At the same time, I've been trying to reevaluate my backup needs at home. I decided I wanted to get all my data onto my laptop, including my music collection, so I never had to use our flaky sucky desktop computer. So, I upgraded to a 320GB drive in the laptop, which is great, but it's now the biggest drive in the house, so I can't conveniently back it up to an external drive like I used to without spending more money on a new, bigger external drive.
I've also just got a new flash memory based Hi-def camcorder (the Canon HF100, which I'm very enamored with so far). Flash is convenient, but I can't just keep a box of tapes around the house anymore, and I'm sure as heck not going to buy a new card every time it fills up (at today's prices, anyway). So, I needed to calculate some way to store my "
magical moving graven images" as part of my backup strategy.
My needs at home are fairly simple. I just want all my data backed up, and I don't want to have to fiddle with anything to make it happen. I want a backup off-site, as well. I used to use Time Machine (OS X built-in backup magic), but I'm stuck with a couple of it's limitations, now. Time Machine's usefulness only comes when the external drive you're backing up to is larger than your computer's drive. Time Machine can back up a smaller data set than your whole drive, but unlike other backup programs, you don't tell Time Machine what you want it to back up. Instead, it defaults to the whole drive, and you have to go in and tell it what you
don't want backed up. I find the interface for setting exclusions to be a little cumbersome and time-consuming, especially if the only thing you actually want to back up is buried several directories deep on your hard drive. Additionally, Time Machine doesn't provide me any off-site backup unless I use a different external hard drive and take it somewhere, which isn't a huge hassle, but gets out of date unless I bring it back and swap frequently.
My needs at work are simple also. I need all the patient data to never go away or go bad ever for any length of time. The actual implementation of this ideal is a little more complicated though.
The server's got a mirrored RAID, so that addresses the problem of immediate hard drive failure, but then I need something external to the server to handle the case of complete server meltdown or database corruption, neither of which RAID can help with. So, I back up to tape every night. But, there may be cases where some problem or change happens that we don't catch right away, and need to go back a few days. So, I set up a week's worth of backup tapes to be able to go back to any point during that week. I may need to go back farther than that, so I've got a set of tapes alternating weekly backups so that I can go back a couple of weeks if necessary (although not necessarily to the precise date that I want). And I need offsite for disaster recovery, so I alternate a set of monthly tapes and take one with me every month.

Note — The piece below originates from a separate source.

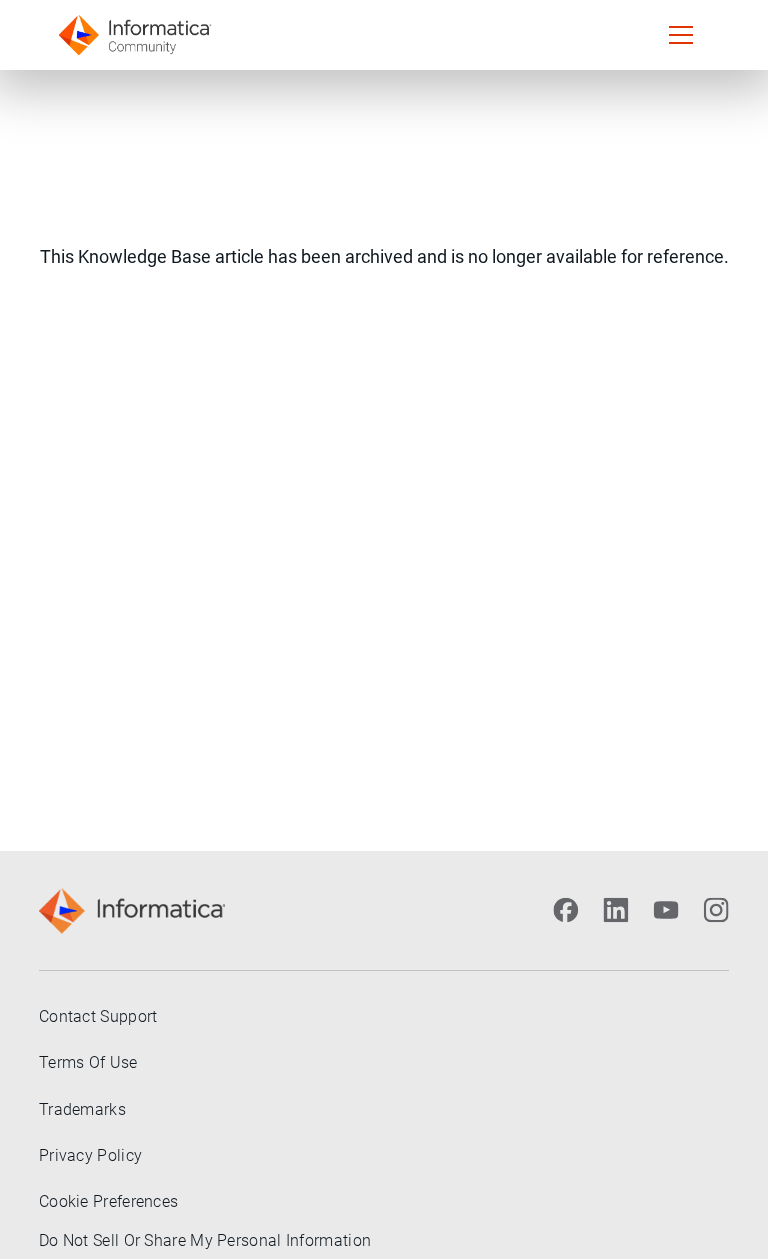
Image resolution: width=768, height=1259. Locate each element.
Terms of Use (88, 1062)
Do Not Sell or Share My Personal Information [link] (205, 1240)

There are a number of drawbacks with the current setup. One, if someone doesn't put the right tape in on the right day, the backup fails. I assumed this wouldn't be a problem, but I've left it to other people to do instead of doing it myself, and I'm only getting like 90% success that way. That's not a huge deal on a daily backup, but if I miss a monthly and somehow don't catch it, I might end up with an off-site backup that's three months old. With my luck, that would be the month we have the fire, and then we're really screwed. Two, this only addresses our patient record database, and the x-rays. This doesn't back up any other stuff like our accounting records, patient correspondence, internal documents or other stuff that we'd really miss if it were lost.
The bigger drawback, though, is that even though we're just backing up patient records and x-rays using this method, our data set is just too big for those tapes which formerly seemed so capacious. I can fix that a couple of ways. I can get an autoloader, and keep using DAT72. That would fix the compliance issue as well, but cost a lot. I could get a new drive and tapes in some higher capacity. That would still have the compliance issue, and also cost money. Or, if I didn't want to spend any more money, then I could reconfigure the daily backups to be differentials instead of doing a full backup each day. Then, I'd only do a full backup once per week, scheduling that backup to run overnight as usual, but then finishing the next day after someone changes the tape. This would mean even more tape changes for someone to forget to do, and would actually get part of the backup running during business hours, which I don't want to do. Our hardware isn't exactly top of the line anymore, and I want the server to not be spinning its disks feeding a backup at the same time three other people are trying to feed it an x-ray.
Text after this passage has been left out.